Bian keluar dari studio dengan senyum sumringah yang sangat lebar. Sampai-sampai Sila mengira bibirnya bisa saja robek.
"Gue tau lo senang, tapi gak segitunya juga kali." Sila ngeri melihat senyum Bian yang lama-lama kelihatan seperti penjahat mesum.
"Gue kan memang biasanya senyum."
"Iya memang. Tapi kali ini senyum lo beda, kelihatan makin-"
"Ganteng?" potong Bian dengan segala rasa percaya diri yang sudah memuncak.
Tiba-tiba, niat Sila untuk menggeplak wajah sok ganteng Bian hilang begitu saja saat seseorang mendekat ke arah mereka dengan tampang sangar. Tetapi Sila tidak heran, karena ia tahu jelas tujuan orang tersebut datang.
"Halo kak Allen. Gue Sila, temennya Bian sekaligus vokalis band. Kita pernah ketemu di kantin, ingat gak?" ujar Sila.
Allen hanya memandang gadis berkuncir itu dengan datar dan cuek seperti biasa, walaupun sempat mengangguk sebagai bentuk balas sapaan. "Gue kesini mau-"
"AHH! GUE DULUAN YA, BIAN. JANGAN LUPA TERUS LATIHAN. BYE!" Sila langsung pergi secepat mungkin karena ia merasa tidak bisa menahan teriakannya.
Allen masih bingung. Kenapa orang-orang di sekitar Bian itu konyol, ya?
"Pulang?" tanya Bian, entah sejak kapan tangannya sudah melingkar di bahu Allen.
"Sebentar," Allen celingak celinguk. Lalu setelah menemukan sesuatu, ia mengangkat tangannya. "Alice!"
Nama yang dipanggil segera mendekat. Itu Alice, dengan seragam cheerleadernya. Wajahnya agak terkejut namun berusaha menyembunyikannya saat melihat Allen dan Bian bersama.
Sang adik mendekat. Matanya bergerak gelisah tidak tahan melihat kakaknya dengan orang yang pernah ia sukai. Sekelebat ingatan saat Bian dan Allen berciuman di gudang tempo hari tiba-tiba membuat Alice ingin meleleh saja.

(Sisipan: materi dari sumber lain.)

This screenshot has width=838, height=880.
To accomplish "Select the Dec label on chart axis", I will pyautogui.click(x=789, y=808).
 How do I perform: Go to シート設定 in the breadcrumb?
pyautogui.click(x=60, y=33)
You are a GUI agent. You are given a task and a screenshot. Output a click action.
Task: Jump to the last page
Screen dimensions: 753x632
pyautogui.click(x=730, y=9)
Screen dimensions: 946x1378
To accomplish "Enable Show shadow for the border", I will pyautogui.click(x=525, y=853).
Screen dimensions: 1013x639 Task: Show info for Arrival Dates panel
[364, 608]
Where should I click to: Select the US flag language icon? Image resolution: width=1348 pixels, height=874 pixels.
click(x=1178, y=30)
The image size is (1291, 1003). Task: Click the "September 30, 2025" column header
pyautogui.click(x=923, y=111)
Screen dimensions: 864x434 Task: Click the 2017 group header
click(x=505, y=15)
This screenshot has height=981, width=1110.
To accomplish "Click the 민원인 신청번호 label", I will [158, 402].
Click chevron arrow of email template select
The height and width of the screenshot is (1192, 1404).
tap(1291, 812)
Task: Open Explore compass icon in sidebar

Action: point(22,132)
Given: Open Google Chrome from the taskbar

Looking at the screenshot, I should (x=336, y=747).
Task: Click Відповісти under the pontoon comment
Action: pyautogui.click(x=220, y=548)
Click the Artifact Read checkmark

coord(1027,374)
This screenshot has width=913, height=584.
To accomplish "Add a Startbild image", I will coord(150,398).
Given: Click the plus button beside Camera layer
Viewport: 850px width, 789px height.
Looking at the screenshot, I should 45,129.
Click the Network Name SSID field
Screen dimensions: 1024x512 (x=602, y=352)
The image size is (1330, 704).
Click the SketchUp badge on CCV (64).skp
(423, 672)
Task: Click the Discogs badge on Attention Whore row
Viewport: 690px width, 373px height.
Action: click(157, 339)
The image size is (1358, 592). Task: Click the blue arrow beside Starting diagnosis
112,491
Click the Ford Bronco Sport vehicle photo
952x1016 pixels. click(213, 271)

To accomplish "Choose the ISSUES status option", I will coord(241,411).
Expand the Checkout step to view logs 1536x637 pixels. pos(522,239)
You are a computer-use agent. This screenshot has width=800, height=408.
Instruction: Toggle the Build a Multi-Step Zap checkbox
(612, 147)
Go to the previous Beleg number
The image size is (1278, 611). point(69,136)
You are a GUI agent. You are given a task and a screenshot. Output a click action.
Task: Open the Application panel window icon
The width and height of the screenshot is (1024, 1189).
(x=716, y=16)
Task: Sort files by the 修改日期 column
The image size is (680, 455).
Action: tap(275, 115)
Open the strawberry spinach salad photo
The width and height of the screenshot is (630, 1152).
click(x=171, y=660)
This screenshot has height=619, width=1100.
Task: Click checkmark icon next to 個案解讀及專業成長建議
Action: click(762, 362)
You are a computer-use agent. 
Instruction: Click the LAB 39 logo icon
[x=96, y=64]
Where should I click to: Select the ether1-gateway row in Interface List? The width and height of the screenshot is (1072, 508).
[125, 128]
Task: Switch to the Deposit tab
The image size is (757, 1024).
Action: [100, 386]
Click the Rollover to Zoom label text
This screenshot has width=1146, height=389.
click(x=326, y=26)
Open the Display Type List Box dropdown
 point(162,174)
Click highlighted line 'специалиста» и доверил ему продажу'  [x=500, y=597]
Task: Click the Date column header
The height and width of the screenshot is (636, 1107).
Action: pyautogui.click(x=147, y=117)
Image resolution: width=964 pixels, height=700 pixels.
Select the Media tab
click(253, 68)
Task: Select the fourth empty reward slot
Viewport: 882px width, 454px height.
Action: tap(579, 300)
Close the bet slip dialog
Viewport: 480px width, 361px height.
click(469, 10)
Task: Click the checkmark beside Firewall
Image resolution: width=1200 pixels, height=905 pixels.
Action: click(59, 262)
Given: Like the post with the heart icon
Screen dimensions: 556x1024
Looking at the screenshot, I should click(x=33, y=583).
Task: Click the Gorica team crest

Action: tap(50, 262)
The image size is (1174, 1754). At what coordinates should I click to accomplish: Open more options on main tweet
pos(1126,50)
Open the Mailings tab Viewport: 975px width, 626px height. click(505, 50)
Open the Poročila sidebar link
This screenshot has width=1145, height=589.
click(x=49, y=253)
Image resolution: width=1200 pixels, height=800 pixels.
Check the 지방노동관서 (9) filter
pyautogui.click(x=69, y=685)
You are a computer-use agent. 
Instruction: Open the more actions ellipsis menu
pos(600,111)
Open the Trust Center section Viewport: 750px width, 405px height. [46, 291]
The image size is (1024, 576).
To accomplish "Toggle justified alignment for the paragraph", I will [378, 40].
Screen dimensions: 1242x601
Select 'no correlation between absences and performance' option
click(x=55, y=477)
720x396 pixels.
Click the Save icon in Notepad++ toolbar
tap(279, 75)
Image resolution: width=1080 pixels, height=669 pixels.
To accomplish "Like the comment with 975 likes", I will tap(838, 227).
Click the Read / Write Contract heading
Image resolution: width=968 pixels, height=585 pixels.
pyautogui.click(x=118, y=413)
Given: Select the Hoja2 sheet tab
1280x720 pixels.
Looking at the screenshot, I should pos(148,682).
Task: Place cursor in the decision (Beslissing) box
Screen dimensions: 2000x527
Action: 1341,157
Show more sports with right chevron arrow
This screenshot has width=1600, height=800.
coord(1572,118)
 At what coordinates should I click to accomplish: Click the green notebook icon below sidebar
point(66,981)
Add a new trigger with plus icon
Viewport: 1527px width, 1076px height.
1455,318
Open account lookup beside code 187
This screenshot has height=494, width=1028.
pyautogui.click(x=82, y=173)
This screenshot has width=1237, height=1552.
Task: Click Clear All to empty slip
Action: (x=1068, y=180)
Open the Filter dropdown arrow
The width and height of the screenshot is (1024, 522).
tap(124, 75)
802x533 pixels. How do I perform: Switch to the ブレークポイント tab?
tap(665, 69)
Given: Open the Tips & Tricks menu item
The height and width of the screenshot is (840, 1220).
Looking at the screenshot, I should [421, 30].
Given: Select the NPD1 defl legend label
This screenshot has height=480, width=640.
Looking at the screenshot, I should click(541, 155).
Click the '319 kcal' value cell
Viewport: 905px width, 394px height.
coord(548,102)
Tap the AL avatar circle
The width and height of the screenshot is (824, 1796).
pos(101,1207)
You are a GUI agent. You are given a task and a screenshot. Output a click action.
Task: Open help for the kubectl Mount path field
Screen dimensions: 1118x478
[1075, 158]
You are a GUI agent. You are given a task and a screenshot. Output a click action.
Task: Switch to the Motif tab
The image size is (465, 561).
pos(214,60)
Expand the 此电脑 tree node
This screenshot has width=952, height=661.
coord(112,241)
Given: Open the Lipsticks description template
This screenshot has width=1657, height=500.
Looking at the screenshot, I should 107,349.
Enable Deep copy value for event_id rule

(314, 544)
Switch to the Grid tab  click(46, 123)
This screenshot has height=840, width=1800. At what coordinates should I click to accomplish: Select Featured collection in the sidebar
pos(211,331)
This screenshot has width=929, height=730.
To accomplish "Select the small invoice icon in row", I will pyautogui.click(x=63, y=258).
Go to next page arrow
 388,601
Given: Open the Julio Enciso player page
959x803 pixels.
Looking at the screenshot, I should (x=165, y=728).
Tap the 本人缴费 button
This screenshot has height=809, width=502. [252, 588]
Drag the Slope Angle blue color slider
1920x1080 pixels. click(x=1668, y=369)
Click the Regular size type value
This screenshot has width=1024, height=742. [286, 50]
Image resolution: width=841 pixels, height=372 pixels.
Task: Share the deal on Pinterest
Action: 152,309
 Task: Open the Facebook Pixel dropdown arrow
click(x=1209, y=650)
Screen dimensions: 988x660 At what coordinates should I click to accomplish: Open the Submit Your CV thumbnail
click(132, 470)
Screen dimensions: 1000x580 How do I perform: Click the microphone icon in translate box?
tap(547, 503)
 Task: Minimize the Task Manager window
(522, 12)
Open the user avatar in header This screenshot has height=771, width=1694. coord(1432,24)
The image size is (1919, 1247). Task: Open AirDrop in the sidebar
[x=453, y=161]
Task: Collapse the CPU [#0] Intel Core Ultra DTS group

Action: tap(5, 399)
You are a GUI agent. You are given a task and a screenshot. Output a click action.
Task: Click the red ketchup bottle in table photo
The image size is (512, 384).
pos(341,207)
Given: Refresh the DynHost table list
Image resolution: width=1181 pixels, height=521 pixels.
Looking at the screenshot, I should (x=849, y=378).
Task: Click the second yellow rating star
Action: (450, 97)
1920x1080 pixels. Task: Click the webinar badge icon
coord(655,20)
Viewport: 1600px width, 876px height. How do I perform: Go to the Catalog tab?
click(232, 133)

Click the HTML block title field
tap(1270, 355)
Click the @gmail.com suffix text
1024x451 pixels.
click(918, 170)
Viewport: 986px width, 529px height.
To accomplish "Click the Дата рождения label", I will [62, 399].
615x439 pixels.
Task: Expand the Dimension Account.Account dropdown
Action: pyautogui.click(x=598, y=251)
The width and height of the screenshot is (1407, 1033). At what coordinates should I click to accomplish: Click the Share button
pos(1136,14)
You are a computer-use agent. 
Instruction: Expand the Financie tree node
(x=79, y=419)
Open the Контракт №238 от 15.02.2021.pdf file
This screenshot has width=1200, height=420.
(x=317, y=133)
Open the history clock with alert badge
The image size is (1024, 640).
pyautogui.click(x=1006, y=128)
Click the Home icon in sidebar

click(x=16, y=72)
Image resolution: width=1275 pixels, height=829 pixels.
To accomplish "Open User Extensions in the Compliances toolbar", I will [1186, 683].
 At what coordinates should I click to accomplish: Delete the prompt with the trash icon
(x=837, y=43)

Allen menyodorkan kunci motornya. "Nih ... yakin mau bawa motor gue?"
"Nanti kak Wira yang bonceng." Jawab Alice dan itu membuat Allen mengerutkan alisnya.
"Hah? Wira bonceng lo? tunggu-sejak kapan-"
Buru-buru Alice menyimpan kunci motor itu ke dalam saku roknya. "Udah ya. Kakak pulang aja sama kak Bian, aku masih ada latihan." Ia mendorong Allen dan Bian hingga keluar aula, lalu berlari kembali ke rombongan supporter.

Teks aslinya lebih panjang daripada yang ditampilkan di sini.